Breitenbach & Zimmermann
Steuerberatungsgesellschaft mbH
Informationen aus dem Steuerrecht Juni 2010
Pflichtveranlagung bei Steuerkl.komb. III/V nicht verfassungswidrig

Kernaussage
Die Pflichtveranlagung von Ehegatten bei der Steuerklassenkombination III/V verstößt weder wegen eines normativen Erhebungsdefizits noch wegen eines strukturellen Vollzugsdefizits gegen Art. 3 Abs. 1 GG.

Sachverhalt
Die Kläger sind verheiratet und erzielten im Streitjahr beide Einkünfte aus nichtselbstständiger Arbeit.
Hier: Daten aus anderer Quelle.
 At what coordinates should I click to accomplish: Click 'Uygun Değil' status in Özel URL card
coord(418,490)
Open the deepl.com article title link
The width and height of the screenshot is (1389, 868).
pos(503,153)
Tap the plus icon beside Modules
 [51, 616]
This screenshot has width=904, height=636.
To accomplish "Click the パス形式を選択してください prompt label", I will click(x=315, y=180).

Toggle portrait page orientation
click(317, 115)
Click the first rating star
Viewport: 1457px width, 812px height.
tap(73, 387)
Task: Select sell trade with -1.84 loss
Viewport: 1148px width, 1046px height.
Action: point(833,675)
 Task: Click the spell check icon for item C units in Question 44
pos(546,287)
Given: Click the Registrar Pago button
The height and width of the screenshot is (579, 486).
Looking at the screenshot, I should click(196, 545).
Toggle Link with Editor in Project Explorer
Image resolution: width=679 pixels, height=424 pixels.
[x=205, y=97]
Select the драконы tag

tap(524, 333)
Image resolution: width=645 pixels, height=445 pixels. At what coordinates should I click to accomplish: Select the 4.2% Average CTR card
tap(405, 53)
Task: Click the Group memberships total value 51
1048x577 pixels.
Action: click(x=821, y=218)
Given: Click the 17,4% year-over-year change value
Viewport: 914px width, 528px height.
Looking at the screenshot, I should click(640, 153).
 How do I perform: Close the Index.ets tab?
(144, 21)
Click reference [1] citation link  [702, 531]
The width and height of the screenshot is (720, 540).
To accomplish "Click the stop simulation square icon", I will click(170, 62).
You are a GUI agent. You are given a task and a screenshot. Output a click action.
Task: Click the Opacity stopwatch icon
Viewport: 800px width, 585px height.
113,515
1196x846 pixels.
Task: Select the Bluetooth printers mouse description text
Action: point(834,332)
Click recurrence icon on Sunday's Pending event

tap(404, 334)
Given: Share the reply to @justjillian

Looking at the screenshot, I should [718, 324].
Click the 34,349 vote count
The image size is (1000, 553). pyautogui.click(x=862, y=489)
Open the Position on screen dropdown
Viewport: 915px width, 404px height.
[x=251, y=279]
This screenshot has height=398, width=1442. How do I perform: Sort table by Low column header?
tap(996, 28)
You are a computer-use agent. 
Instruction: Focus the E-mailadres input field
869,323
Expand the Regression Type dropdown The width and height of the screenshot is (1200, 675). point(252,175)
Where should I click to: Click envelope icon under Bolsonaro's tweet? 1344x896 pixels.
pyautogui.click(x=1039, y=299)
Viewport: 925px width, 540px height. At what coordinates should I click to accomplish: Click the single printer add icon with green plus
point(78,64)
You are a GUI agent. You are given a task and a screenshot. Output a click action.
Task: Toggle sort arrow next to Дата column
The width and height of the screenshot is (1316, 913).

Die Einkünfte des Klägers unterlagen während des Veranlagungszeitraums dem Lohnsteuerabzug nach der Steuerklasse III, die der Klägerin nach der Steuerklasse V. Das beklagte Finanzamt folgte bei der Einkommensteuerfestsetzung den Angaben der Kläger in der Steuererklärung. Gleichwohl legten die Kläger Einspruch ein und begehrten, den Bescheid mit der folgenden Begründung aufzuheben: Die Nachzahlung aufgrund der Steuerklassenkombination III/V wäre nicht angefallen, wenn sie sich gesetzeswidrig verhalten und keine Steuererklärung abgegeben hätten. Die zutreffende Besteuerung hänge von der Mitwirkungs- und Erklärungsbereitschaft der Steuerpflichtigen ab. Diese wiederum würden in großer Anzahl von der Möglichkeit der Nichtabgabe einer entsprechenden Steuererklärung Gebrauch machen. Da ein solches Unterlassen von der Finanzverwaltung nicht unterbunden werde, obgleich sie durch Ausgabe der Steuerkarten von der Steuerklassenkombination Kenntnis habe, sei die Vollzugspraxis der Verwaltung defizitär und verfassungswidrig.

Entscheidung
Das Finanzgericht erteilte dieser Auffassung eine klare Absage und wies die Klage ab. Selbst wenn das Maß der Nichterklärung bereits wesentliche Erhebungsdefizite bzw. gravierende Erhebungsmängel zur Folge hätte, würde dies allein nicht zur Verfassungswidrigkeit führen. Darüber hinaus sei erforderlich, dass die Finanzverwaltung einen solchermaßen gravierenden Erhebungsmangel aus politischen Gründen in Kauf nehme. Eine vollständige Auswertung des Kontrollmaterials ist den Finanzämtern weder möglich noch aus Rechtsgründen geboten.

Konsequenz
Sofern sich die steuerlichen Verhältnisse im Vergleich zum Vorjahr ändern, sollte geprüft werden, ob die gewählte Veranlagungsart steueroptimal ist. Die Veranlagungsart kann jedes Jahr gesondert gewählt werden.